On New Year’s Eve, the government of Nicaragua released 91 political prisoners in response to heavy sanctions placed on the authoritarian government by the United States and the E.U. These political prisoners had been incarcerated for being involved in protests against Nicaraguan President Daniel Ortega and his regime. Although the release of these protestors has been welcomed by the general public, there is still a heavy dissatisfaction against the Nicaraguan government and its hold on power. As the protests continue on into their third year there are still 65 protesters arbitrarily detained behind bars.
There has been hesitation by the international community to fully appraise the liberation of these political prisoners. This hesitation comes from a few factors such as The New York Times reporting that “their sudden release came after the United States government strengthened sanctions against the government of President Ortega.” In accordance with these findings, Violetta Granera, leader of the opposition party Unidad Nacional Azul y Blanco, has declared that “political prisoners are not money who can be exchanged for an eventual negotiation.”

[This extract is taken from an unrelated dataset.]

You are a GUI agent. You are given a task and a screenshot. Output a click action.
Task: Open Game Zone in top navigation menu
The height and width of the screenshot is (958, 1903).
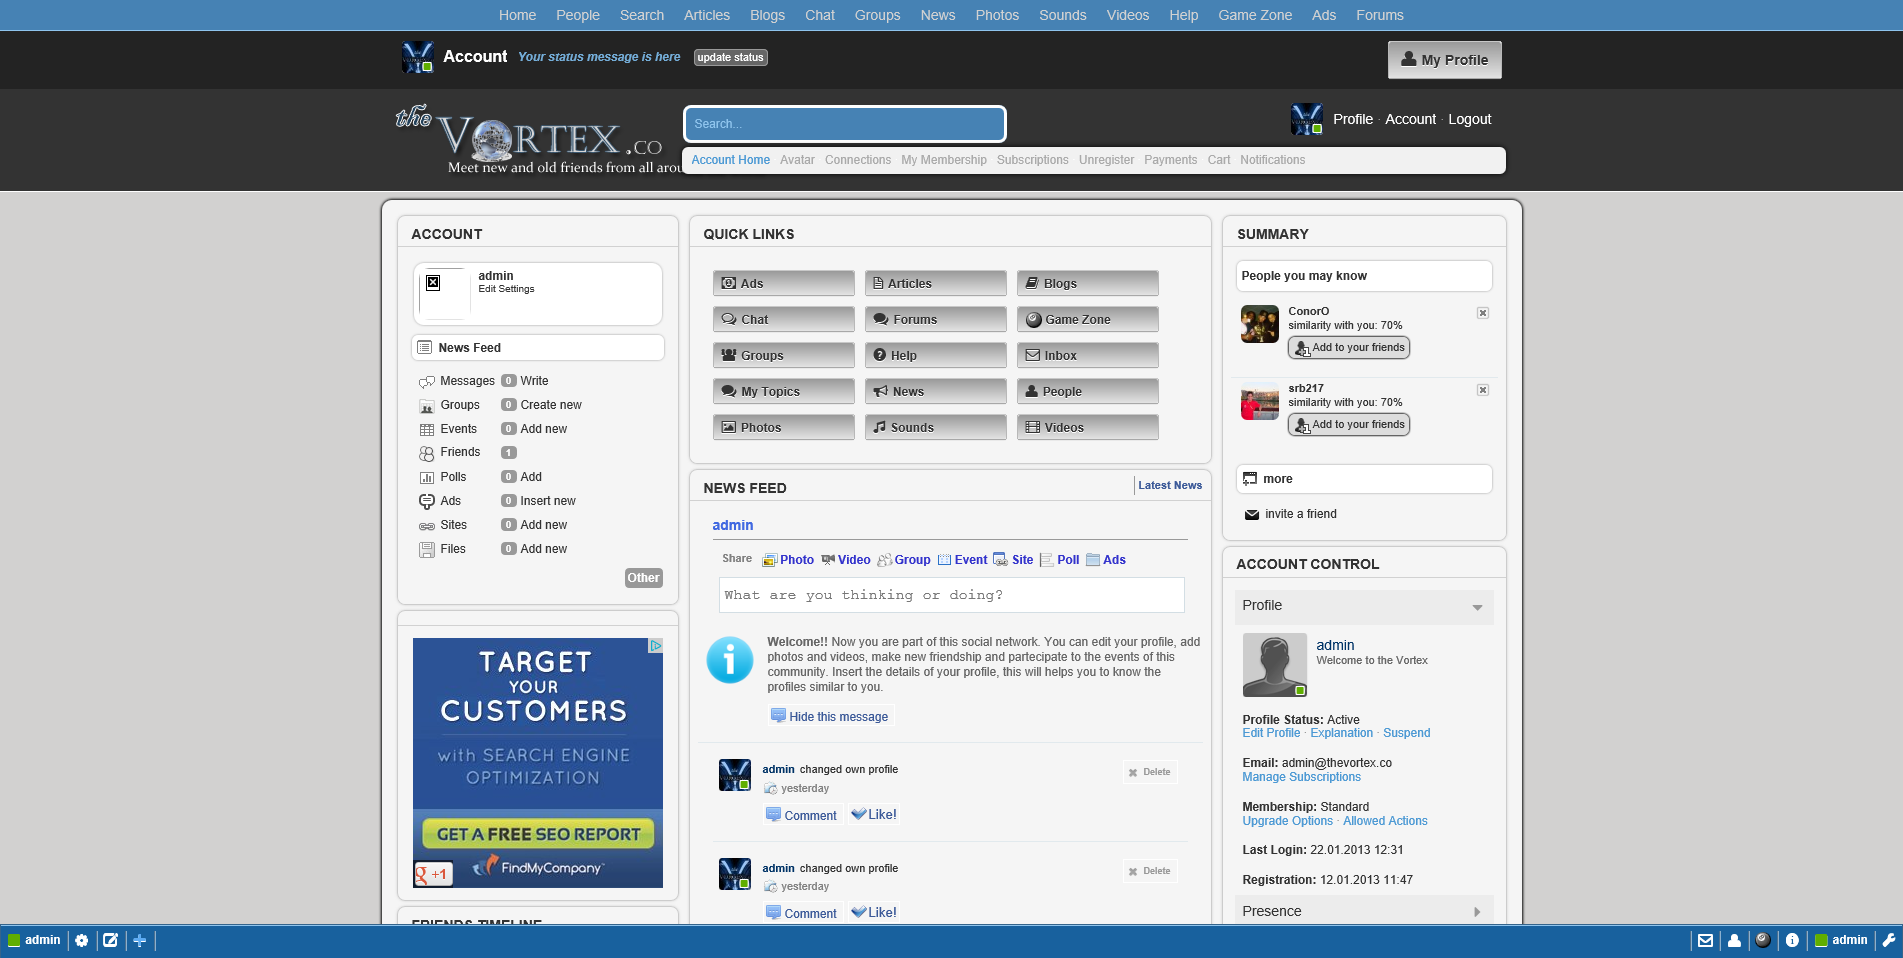[x=1254, y=15]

Furthermore, not all prisoners have been released and while the Office of the United Nations High Commissioner for Human Rights (OHCHR) has proclaimed that “[the release is] a positive step in the restoration of all freedoms of those detained for involvement in the protests.” The E.U. has emphasised that “All [political prisoners] must be free and have their human rights respected.”
The release of these political prisoners is a great win in the fight for political freedoms in Nicaragua, regardless of whether their release has only been attributed to the U.S. and E.U. sanctions placed on the Central American country. This should be seen as a victory for peaceful intervention by the international community in the protection of human rights. It is a successful instance whereby the U.S. and the E.U. have used their economies to pressure the Nicaraguan government into releasing these protesters as opposed to using military intervention. Moving forward, the U.S. and E.U. should continue to use this form of approach to force autocratic governments to uphold the human rights afforded to all.
Among those released were protesters who had been known as ‘Aguadores’ (Water Carries). They were unfairly imprisoned for supplying water to a group of mothers who had gone on a hunger strike inside of a locked Church. There were many more who were unfairly incarcerated and while it is positive to see their release, it is quite alarming that they were arrested in the first place.
The current protests in Nicaragua have been ongoing since April 2018 in response to the crushing of a small demonstration against a then newly introduced pension reform. Following on from this suppression, many Nicaraguans took to the streets to protest a larger dissatisfaction with their government. Violence has occurred from both sides, with protesters being labelled as ‘terrorists’ by the government, while the Nicaraguan security forces and paramilitary groups have been accused of “state repression.” Currently, there are no signs indicating that the violence will end as the death toll sits at around 325 confirmed deaths with thousands more being injured.
Unfortunately there are no signs currently being displayed which will see the end of these protests. So far as the military continues to back the Ortega government they will likely continue to hold onto political power in the Central American country. However, the protesters will not stand for the unopposed rule of President Ortega and have an unrelenting determination to see the end of his repressive rule.